PARA FİNANS/ AYFER ARSLAN Yeni nesil teknolojilerle beraber günümüzde ödeme sistemleri de değişik bir yöne doğru evriliyor. Temel ödeme aracı olarak evvelde daha oldukça nakit para kullanıyorduk. 1980’li yılların sonuna doğru bireysel bankacılık hizmetlerinin gelişmesi sonucu ise kredi kartlarıyla tanıştık.
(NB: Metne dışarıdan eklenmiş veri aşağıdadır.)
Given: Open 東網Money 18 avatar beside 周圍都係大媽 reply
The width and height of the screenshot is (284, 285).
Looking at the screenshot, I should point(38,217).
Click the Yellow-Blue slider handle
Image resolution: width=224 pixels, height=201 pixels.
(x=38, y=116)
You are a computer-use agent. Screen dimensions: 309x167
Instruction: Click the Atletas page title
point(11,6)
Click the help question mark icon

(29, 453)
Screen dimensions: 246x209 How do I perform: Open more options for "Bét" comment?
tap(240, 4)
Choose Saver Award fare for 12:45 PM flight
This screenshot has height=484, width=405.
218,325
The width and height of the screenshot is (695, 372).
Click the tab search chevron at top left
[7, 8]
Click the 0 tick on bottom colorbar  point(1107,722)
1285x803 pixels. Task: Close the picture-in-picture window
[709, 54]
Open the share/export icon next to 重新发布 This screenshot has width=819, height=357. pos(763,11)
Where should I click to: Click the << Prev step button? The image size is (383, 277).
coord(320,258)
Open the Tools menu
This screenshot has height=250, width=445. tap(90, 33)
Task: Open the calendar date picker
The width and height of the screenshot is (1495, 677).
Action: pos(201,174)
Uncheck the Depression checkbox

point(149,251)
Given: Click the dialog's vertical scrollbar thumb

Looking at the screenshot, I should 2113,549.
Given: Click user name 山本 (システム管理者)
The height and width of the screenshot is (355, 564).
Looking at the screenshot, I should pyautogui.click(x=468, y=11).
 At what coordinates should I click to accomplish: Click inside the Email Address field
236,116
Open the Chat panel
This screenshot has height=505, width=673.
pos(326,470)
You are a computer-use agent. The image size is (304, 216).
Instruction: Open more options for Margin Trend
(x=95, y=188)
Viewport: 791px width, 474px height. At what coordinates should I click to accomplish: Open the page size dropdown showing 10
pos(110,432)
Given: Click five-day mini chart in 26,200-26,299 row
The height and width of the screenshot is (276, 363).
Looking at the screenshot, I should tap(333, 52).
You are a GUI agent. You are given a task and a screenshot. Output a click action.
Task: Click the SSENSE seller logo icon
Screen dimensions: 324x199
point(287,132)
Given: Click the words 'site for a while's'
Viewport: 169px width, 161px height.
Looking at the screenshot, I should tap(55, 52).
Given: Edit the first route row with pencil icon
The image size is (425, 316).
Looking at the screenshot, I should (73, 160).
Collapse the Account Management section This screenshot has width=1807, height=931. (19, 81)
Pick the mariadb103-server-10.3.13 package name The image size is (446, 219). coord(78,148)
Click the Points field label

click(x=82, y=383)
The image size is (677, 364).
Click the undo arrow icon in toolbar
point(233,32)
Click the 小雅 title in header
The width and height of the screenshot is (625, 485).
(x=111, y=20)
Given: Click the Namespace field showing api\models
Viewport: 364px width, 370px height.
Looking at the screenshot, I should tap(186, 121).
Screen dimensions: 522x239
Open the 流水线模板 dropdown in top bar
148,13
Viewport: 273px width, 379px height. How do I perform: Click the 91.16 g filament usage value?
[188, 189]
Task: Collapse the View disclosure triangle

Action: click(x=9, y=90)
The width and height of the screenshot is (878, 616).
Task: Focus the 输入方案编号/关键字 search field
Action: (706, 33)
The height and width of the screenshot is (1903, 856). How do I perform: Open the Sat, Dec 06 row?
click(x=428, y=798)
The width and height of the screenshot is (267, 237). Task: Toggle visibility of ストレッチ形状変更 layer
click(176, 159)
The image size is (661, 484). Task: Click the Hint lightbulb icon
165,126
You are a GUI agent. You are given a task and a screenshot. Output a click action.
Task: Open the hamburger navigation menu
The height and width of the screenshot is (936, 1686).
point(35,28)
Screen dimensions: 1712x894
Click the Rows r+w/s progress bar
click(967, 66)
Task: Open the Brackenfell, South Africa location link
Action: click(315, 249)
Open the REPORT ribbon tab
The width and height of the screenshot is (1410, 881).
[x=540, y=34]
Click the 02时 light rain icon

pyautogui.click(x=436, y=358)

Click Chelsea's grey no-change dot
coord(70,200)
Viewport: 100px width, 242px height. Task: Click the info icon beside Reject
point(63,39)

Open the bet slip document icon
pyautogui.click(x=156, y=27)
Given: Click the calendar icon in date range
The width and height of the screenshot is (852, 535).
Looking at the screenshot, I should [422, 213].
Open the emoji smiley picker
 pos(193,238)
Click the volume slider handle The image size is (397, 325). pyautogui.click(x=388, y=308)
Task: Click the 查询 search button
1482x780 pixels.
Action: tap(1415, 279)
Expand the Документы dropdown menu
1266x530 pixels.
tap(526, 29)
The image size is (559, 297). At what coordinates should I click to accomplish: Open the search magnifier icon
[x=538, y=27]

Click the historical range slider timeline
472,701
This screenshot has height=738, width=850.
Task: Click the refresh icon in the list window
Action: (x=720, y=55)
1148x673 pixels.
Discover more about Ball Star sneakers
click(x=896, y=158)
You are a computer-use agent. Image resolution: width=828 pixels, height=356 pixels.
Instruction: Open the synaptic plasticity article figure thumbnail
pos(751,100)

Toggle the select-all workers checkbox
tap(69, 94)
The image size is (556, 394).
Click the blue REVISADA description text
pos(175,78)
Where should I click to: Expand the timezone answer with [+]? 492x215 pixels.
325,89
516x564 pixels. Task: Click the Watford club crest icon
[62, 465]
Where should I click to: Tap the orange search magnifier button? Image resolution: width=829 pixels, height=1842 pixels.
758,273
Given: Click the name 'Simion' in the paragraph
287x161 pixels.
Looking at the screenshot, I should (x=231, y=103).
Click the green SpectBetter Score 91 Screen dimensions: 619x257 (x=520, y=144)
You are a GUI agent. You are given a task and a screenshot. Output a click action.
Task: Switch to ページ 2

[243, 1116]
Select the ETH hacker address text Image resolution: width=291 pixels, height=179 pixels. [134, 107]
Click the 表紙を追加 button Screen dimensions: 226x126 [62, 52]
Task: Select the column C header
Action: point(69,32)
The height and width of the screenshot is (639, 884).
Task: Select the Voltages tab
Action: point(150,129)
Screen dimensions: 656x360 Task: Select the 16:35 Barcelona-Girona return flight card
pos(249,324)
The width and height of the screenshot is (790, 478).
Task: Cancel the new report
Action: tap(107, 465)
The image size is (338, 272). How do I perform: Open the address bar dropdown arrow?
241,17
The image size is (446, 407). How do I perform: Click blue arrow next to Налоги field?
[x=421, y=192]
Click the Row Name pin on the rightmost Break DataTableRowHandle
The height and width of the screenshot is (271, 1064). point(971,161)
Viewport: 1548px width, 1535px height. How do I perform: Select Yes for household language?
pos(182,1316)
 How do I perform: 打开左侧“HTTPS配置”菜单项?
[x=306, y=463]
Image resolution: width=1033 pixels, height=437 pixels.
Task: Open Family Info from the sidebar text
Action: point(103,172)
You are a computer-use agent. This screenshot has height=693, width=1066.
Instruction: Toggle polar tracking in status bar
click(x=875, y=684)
Her insanın cebinde minimum 2-3 kredi kartı vardı. Peşin fiyatına taksitli alışveriş ve ödül puanlar derken bu kartların kullanımı yaygınlaştı. Alan kişi sadakati sağlamak amacıyla mağazalar tarafınca çıkarılan sadakat kartları da eklenince cebimizde taşıdığımız kart sayısı birden bire çoğaldı.
Bankalararası Kart Merkezi (BKM) verilerine nazaran, 2023 yılı sonu itibarıyla Türkiye’de kredi kartı, banka kartı ve ön ödemeli kart olarak baktığımızda toplam kart sayısı, bundan önceki yıla kıyasla yüzde 16,85 oranında artışla 397 milyon adete ulaştı. Güvence BBVA Ödeme Sistemleri’nin (GÖSAŞ) BKM verileri üstünden gerçekleştirdiği “Türkiye’de Kartlı Ödemeler 2023” araştırmasına nazaran ise 2023 yılı sonu itibarıyla kartlarla meydana getirilen alışveriş harcamaları 8 trilyon 241 milyar lirayı buluyor. Bu hacim içinde kredi kartı ile meydana getirilen harcamaların büyüklüğü ise 6 trilyon 699 milyar lira civarında.
TOBB Fintek Meclisi Başkanı Koray Bahar’ın ifadesiyle, bu rakamlar bizlere artan dijitalleşmeye karşın Türkiye’nin ödemeler alanında hala ‘kart cenneti’ bir ülke bulunduğunu gösteriyor. Sadece gelişen finansal teknolojiler ile beraber plastik kartların artık eski cazibesinin kalmadığı da tüm finans çevrelerinin aynı fikir olduğu bir gerçek. Günümüzde geleneksel fizyolojik kartlar ve nakit paranın yerini yavaş yavaş dijital cüzdanlar, ödeme uygulamaları ve mobil ödeme sistemleri alıyor. Tüketiciler, alışverişlerini ve günlük harcamalarını mobil cihazlar vesilesiyle kolayca yapabiliyor ve ödemelerini dijital olarak gerçekleştiriyor.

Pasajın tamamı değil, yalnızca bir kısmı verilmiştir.